The concept of inalienable rights is a moral axiom accepted by some (sort of like the existence of a God with certain preferences, in fact, many conceptions of inalienable rights are specifically beliefs about the existence of a God with specific preferences); its not a material fact or a supportable conclusion.
And, of course, people who agree that inalienable rights exist disagree on what those rights are (even those that agree on the names of inalienable rights disagree on the definitions of the rights that those name attach to.)
> It's pretty obvious that they exist, otherwise nobody would really care about murder, rape, theft, fraud, lying, etc.
The fact that some people care about these things establishes that those people have certain moral preferences; it doesn't establish the existence of inalienable rights (in fact, many of the people who do care about these things do so based on justifications other than inalienable rights.)
Of course, the same argument apply to the axiom that the rights don't exist.
However, there is a lot of weight to the argument that there is a common list of universally reprehensible wrongs (murder, rape, etc.).
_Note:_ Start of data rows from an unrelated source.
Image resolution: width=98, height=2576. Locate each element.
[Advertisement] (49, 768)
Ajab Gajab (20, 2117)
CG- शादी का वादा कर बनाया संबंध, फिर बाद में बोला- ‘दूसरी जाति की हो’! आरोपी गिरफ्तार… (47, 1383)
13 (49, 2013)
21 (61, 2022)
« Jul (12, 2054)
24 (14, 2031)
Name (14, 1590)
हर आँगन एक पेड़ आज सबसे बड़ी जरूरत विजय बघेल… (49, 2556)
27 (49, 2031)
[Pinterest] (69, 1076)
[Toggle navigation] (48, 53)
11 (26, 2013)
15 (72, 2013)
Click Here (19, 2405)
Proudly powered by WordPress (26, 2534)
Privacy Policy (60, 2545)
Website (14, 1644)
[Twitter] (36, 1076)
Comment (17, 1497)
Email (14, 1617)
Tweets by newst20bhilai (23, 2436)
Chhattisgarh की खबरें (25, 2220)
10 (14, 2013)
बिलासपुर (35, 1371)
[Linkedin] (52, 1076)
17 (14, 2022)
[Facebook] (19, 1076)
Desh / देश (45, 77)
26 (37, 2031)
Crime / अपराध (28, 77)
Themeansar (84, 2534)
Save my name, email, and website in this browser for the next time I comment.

Inferring rights from those wrongs is reasonable and doesn't require much in way of explaining where they come from.
I'm not sure why people are so eager to disprove the existence of rights, to be honest. The wholesale embrace of moral nihilism seems empirically worse. Or at least, more conservatively, empirically untested and therefore risky.
Rights aren't material things, they don't exist in any external sense in any case. A "right" (in the moral, rather than legal, sense), inalienable or otherwise, is a just a statement of someone's moral preference. Clearly, these moral preferences exist in people, and, equally clearly, they differ between people.
> However, there is a lot of weight to the argument that there is a common list of universally reprehensible wrongs (murder, rape, etc.).
No, there's not. Well, I mean, sure, its tautologically true (and unsurprisingly widely accepted) that murder, in the sense of wrongful killing, is wrong.
OTOH, when you try to look for some common universal definition of when killing is wrongful, there's a lot less agreement. (The same is true of the other examples you've named, in the parent on great-grandparent posts.)
So, you've got some vague agreement that there are common names from wrongs, but the actual definitions of the wrongs with those names is different. That doesn't really support all that much of a common idea of wrongs implying a common idea of rights.
> I'm not sure why people are so eager to disprove the existence of rights, to be honest.
I'm not so interested in disproving the existence of rights as in getting people to understand that invoking the idea of "inalienable rights" doesn't really, outside of providing a rhetorical flourish, accomplish anything. Because the existence, and even moreso the definition, of those rights is not universally shared, what the invocation invariably amounts to is a circular argument where the supposedly inalienable right in question is defined in precisely the way needed to support the position the person is arguing for.
Which is perfectly convincing if you already agreed with the conclusion, but entirely unconvincing, if you did not.
"Why should we do (or refrain from doing) X? Because Y is an inalienable right and includes within its scope a mandate to do (or refrain from doing) X." Is just not a meaningful argument.
Unless the discussion is among people who have already agreed to the definition of Y being used.